Best practice

The AWS RDS Cluster is not configured to use IAM authentication. Consider using IAM for authentication.

The AWS cross zone load balancing is not enabled.

Ensure that Amazon ElastiCache clusters have automatic backup turned on. To fix this, set a snapshot_retention_limit.

The AWS CloudWatch Log group is missing a KMS key. While Log group data is always encrypted, you can optionally use a KMS key instead. Add kms_key_id = "yourKey" to your resource block.

The AWS QLDB ledger permissions are too permissive. Consider using “‘STANDARD’” permissions mode if possible.

The AWS CloudWatch Log group is missing log retention time. By default, logs are retained indefinitely. Add retention_in_days = <integer> to your resource block.

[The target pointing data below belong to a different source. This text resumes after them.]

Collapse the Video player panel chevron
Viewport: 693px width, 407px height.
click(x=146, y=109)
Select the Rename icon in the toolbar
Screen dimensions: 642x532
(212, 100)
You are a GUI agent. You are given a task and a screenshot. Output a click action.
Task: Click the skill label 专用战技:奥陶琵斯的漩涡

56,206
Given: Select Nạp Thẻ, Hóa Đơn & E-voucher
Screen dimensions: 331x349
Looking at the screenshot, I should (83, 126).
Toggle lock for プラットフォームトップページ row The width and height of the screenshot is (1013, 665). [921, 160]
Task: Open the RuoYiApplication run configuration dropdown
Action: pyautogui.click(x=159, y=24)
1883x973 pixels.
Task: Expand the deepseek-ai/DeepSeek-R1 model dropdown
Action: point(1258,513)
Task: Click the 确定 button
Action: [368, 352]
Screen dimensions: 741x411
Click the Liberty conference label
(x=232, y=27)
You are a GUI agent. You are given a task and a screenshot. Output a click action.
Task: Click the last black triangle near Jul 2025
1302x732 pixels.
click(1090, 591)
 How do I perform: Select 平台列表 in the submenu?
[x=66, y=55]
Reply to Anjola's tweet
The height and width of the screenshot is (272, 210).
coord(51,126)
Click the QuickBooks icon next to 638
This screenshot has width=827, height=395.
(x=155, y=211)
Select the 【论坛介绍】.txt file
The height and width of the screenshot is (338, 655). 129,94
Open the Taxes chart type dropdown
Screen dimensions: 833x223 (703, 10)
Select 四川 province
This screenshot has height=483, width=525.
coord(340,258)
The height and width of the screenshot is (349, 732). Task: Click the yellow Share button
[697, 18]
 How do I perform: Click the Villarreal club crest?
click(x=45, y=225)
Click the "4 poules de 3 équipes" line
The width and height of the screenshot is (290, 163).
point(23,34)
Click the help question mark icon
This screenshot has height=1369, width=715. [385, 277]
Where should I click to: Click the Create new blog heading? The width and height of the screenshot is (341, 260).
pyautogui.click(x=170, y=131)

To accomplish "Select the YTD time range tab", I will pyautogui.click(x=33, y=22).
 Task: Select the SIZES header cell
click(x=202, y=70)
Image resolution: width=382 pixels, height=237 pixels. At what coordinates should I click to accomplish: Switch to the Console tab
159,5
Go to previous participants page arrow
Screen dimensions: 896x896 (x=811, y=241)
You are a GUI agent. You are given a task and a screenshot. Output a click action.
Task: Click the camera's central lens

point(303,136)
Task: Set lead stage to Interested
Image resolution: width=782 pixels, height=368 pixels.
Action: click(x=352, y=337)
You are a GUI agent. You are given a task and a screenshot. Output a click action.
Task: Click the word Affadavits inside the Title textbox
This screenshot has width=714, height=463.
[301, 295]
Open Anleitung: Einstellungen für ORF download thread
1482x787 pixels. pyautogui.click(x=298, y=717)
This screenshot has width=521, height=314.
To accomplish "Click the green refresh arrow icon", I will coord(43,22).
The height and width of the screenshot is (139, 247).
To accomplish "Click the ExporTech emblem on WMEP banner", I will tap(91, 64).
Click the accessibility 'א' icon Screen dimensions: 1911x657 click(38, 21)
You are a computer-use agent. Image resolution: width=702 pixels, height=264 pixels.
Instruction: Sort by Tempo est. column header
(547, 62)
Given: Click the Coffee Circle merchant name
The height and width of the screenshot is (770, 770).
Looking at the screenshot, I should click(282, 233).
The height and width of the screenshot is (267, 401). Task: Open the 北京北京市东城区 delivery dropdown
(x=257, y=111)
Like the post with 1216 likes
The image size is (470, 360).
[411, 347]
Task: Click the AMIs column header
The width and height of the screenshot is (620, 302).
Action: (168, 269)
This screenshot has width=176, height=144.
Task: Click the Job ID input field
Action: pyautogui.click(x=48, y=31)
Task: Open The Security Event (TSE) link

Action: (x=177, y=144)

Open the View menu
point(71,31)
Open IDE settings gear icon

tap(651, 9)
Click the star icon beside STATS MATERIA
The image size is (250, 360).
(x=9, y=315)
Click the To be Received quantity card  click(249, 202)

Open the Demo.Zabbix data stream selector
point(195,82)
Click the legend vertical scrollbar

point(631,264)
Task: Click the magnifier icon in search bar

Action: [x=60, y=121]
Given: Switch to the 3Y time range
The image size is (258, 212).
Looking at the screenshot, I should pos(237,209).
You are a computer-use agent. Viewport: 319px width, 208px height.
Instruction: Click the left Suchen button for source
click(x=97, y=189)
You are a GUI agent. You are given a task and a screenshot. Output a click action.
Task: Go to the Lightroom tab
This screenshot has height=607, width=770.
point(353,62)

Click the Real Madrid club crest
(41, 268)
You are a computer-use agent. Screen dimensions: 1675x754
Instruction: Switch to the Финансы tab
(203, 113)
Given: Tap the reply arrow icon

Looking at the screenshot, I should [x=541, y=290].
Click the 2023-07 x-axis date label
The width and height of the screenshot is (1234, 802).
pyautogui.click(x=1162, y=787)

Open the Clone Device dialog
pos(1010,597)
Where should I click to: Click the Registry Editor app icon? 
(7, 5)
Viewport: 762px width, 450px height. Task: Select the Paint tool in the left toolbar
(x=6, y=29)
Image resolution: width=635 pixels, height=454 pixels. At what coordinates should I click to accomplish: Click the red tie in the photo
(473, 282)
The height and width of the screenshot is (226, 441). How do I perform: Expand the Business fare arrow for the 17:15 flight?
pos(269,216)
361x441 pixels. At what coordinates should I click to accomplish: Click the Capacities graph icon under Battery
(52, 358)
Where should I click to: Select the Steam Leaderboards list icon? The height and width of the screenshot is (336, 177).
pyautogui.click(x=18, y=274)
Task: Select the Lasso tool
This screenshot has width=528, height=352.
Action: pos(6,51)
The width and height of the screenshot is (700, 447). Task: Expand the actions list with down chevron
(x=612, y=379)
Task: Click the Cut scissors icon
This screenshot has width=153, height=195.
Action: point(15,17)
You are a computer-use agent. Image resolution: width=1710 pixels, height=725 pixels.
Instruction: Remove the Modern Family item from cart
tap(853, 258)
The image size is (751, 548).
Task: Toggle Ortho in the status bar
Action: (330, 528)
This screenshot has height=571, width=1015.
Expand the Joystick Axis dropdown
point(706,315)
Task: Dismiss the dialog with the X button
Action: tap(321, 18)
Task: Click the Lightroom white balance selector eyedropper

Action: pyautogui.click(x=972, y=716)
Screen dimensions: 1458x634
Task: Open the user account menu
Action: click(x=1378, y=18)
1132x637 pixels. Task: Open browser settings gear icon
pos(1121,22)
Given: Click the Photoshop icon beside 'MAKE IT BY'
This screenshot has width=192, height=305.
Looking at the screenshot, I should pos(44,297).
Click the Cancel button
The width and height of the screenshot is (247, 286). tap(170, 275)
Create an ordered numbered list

The AWS RDS is not configured to use multi-az. Consider using it if possible.

There are missing tags for an AWS Auto Scaling group. Tags help track costs, allow for filtering for Auto Scaling groups, help with access control, and aid in organizing AWS resources. Add: tag { key = "key" value = "value" propagate_at_launch = boolean } See https://registry.terraform.io/providers/hashicorp/aws/latest/docs/resources/autoscaling_group for more details.

Found a AWS API Gateway Stage without cache cluster enabled. Enabling the cache cluster feature enhances responsiveness of your API. Add cache_cluster_enabled = true to your resource block.

The AWS LoadBalancer deletion protection is not enabled.

The AWS S3 object lock is not enabled. Consider using it if possible.

The AWS QLDB deletion protection is not enabled.

Ensure that Amazon S3 bucket versioning is not enabled. Consider using versioning if you don’t have alternative backup mechanism.

Detected a AWS load balancer that is not configured to drop invalid HTTP headers. Add drop_invalid_header_fields = true in your resource block.

The AWS Autoscaling Group is not tagged.

The AWS RDS is not configured to use IAM authentication. Consider using IAM for authentication.